What does your tsundoku look like? #showmeyourtsundoku #whydoesthatsoundweird

Post-Script.

+Black Friday deals are raging right now and I’m experiencing shopping whiplash.  Will share later the things I’m actually buying (many of which are so un-exciting but necessary), but things I am eyeing already:

>>A spare set of sheets from Boll & Branch to supplement my new HHH set (people go insane over these sheets!) .  They are running a tiered discounting situation depending on the size of your order.

>>With the Shopbop promotion, I am considering this Rixo London dress, these Jerome Dreyfuss boots (would actually look perfect with the Rixo dress), and — will you judge me magpies? — I’m kind of into the look of these hiker boots.  They are super trendy for the season and I’m kind of digging them.  (Also don’t forget that my favorite holiday jumpsuit is discounted with the code!)

>>Been waiting for this Madewell coat to go on sale!  Done deal!
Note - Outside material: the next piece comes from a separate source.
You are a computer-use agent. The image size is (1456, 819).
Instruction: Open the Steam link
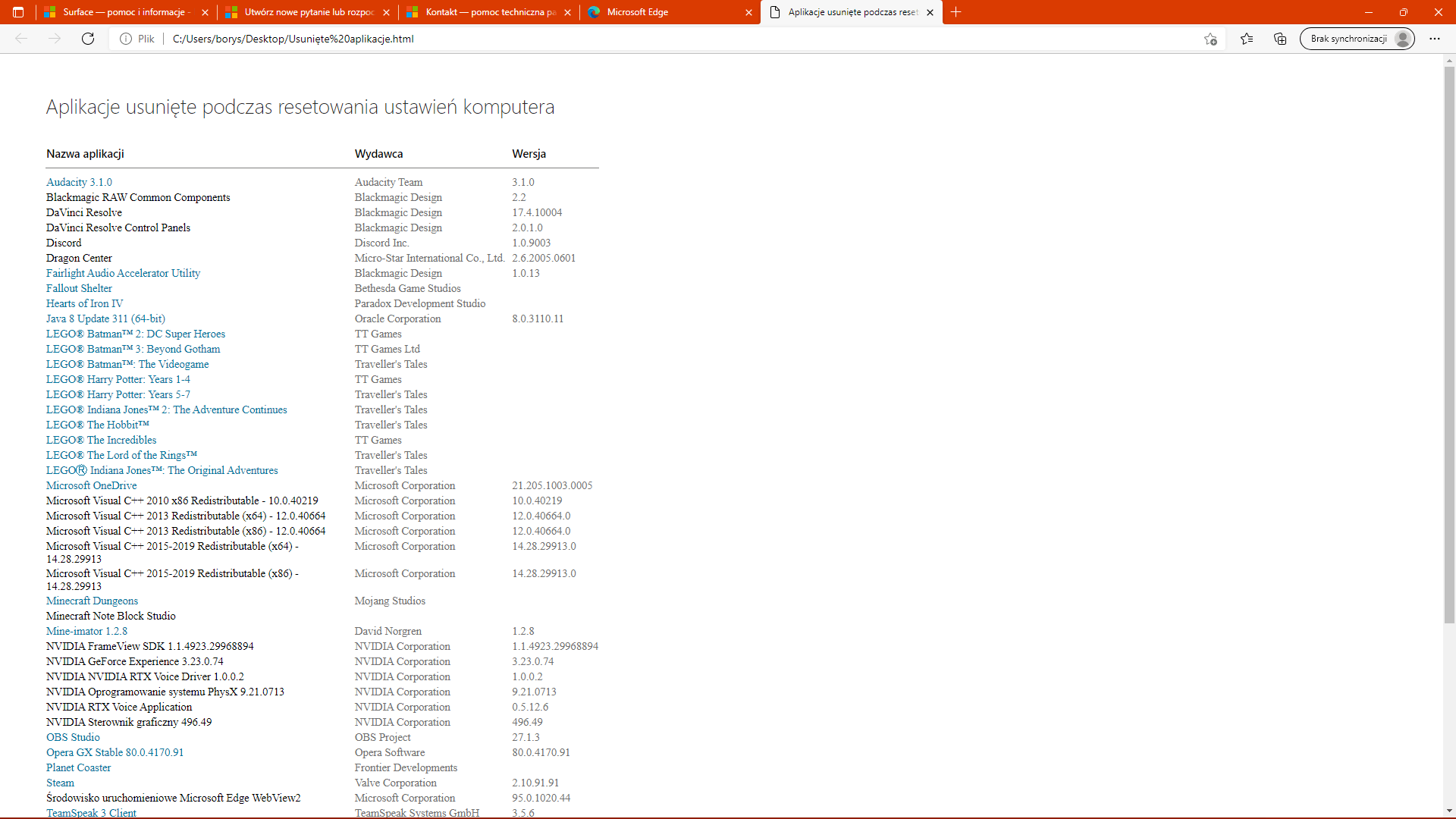tap(60, 783)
>>J. Crew!  So many good things.  I absolutely die over the 90s styling of this spaghetti strap plaid dress.  It’s like Kate Moss meets Charlotte York and it is perfect.  I also adore these plaid pumps.  Increasingly, I am finding that I invest in statement shoes and leave the rest simple: well-fitting jeans and sweaters all the live long day, but they become interesting in the embrace of a ridiculous pair of shoes.  And this striped henley in the dreamy cotton fabric HAD to happen.  Will live in this, whether under joveralls or with jammies.

>>Why is Tory Burch slaying my wallet these days?  Their footwear has been ON POINT.  I am drooling over these embellished booties (30% off with code), wondering if I should return my straight-up black ones for these…

+After a thirty minute trek in 40-degree weather, I caved and bought mini the footmuff for her yoyo.  I’m a sucker.  I also ordered her a pair of snowboots and a snowsuit after being caught in the nor’easter last week with virtually nothing snow-appropriate on hand for her.  The Polarn O. Pyret snowsuit is incredible but SIZE DOWN.  Mini is usually a size 2 (she is in the 91% percentile of height!) but the size 2 could nearly fit me.  I’m not even joking.  I ordered her a size 1-1.5 and am confident it will fit her after seeing them in person at the P.O.P. on the UWS.

+Speaking of baby gear: moms who are lusting after the Yoyo but don’t appreciate the price tag, check this stroller out.  Reviews are super strong and the styling is eerily similar to the Yoyo.  (Buy one before they are sued for design infringement.)

+I went down a dark and winding rabbit hole researching the best notebooks and writing implements (don’t ask) and people die over these and these.  And paper lovers are, like, really convincing.  Some might say over the top.  Still, I am buying one of each.

+I bought this set of notepads for my bedside table and desk.  Love the designs and the different sizes/shapes — getting such good use out of them already.  (Price is surprisingly reasonable for all you get, too!)

+Net-A-Porter just launched an epic sale, and included in the roundup is my favorite pair of festive shoes.  (I own them in hot pink, but black and platinum are so versatile!)  Also love this variation.  And also worth considering: this Philosophy sweater, this ultra-covetable Ganni sweater, these Birman booties, and this statement blouse.